Generative AI Models Can Plagiarize Images With Simple Phrase Prompts

A recent study found hundreds of examples in which AI created trademark infringing images.

Guillaume/Getty Images

AI researchers studied whether generative AI models can plagiarize images.
They found certain visual models generated trademarked characters with brief or indirect prompts.
For example, the models produced almost exact images of Simpsons and Star Wars characters.

Generating a copyright lawsuit could be as easy as typing something akin to a game show prompt into an AI.

When researchers input the two-word prompt “videogame italian” into OpenAI’s Dall-E 3, the model returned recognizable pictures of Mario from the iconic Nintendo franchise, and the phrase “animated sponge” returned clear images of the hero of “Spongebob Squarepants.”

The results were part of a two-week investigation by AI researcher Gary Marcus and digital artist Reid Southen that found that AI models can produce “near replicas of trademarked characters” with a simple text prompt.

Marcus and Southen put two visual AI models to the test — Midjourney and Dall-E 3 — and found both capable of reproducing almost exact images from movies and video games even when the models are given brief and indirect prompts, according to a report published in IEEE Spectrum.

The researchers fed the prompt “popular 90’s animated cartoon with yellow skin” into Midjourney, and it reproduced recognizable images of characters from “The Simpsons.” At the same time, “black armor with light sword” produced a close likeness to characters from the Star Wars franchise.

Throughout their investigation, the researchers found hundreds of recognizable examples of animated and human characters from films and games.

The study comes amid growing concerns about generative AI models’ capacity for plagiarism. For example, a recent lawsuit The New York Times filed against OpenAI alleged that GPT-4 reproduced blocks from New York Times articles almost word for word.

The issue is that generative models are still “black boxes” in which the relationship between the inputs and outputs isn’t entirely clear to end users. Hence, according to the authors’ report, it’s hard to predict when a model will likely generate a plagiaristic response.

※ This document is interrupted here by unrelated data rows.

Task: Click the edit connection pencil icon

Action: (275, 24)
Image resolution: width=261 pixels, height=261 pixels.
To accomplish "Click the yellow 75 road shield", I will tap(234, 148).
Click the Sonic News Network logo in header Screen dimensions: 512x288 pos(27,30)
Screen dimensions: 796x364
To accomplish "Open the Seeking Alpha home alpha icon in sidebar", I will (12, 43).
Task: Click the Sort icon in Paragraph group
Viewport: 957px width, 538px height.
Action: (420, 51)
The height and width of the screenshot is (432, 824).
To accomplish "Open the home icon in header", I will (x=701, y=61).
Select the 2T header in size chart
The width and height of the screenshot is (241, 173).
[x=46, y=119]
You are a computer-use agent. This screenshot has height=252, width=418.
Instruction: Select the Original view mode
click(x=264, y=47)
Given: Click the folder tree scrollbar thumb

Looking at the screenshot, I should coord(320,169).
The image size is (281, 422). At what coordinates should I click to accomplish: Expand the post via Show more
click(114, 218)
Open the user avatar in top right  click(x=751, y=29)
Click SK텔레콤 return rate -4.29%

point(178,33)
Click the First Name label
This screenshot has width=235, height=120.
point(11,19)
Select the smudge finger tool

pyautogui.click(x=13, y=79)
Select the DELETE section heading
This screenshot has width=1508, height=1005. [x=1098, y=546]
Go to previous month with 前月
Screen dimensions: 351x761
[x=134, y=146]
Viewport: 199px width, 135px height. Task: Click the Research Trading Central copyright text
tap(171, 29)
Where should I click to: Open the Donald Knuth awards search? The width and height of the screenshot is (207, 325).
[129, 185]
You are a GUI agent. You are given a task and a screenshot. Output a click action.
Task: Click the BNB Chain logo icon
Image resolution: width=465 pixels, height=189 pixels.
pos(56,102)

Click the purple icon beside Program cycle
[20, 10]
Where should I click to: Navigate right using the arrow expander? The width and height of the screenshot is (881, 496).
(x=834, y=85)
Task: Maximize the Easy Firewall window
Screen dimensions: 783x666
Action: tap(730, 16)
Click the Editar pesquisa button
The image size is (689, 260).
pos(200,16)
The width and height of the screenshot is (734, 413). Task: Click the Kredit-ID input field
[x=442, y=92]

The implication for the end user is that if they don’t immediately recognize a trademarked image in the output of an AI model, they don’t have another way of verifying copyright infringement, the authors contended.

“In a generative AI system, the invited inference is that the creation is original artwork that the user is free to use. No manifest of how the artwork was created is supplied,” they wrote. On the other hand, when someone sources an image through Google search, they have more resources to determine the source — and whether it’s acceptable to use.

Currently, the burden of preventing copyright infringement falls on the artists or image owners. Dall-E 3 has an opt-out process for artists and image owners, but it’s so burdensome that one artist called it “enraging.” And visual artists have sued Midjourney for copyright infringement.

The authors suggested that AI models could simply remove copyrighted works from their training data, filter out problematic queries, or simply list the sources used to generate images. They said that AI models should only use properly licensed training data until someone comes up with a better solution to report the origin of images and filter out copyright violations.

Midjourney and OpenAI did not respond to a request for comment from Business Insider.